#### Records for this task
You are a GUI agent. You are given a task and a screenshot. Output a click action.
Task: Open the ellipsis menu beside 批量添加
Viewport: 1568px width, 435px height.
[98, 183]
---
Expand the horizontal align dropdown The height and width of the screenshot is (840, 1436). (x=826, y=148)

#### Directions
Determine how many lines above contain the word "screenshot", then give the number by itself.

#### Result below
2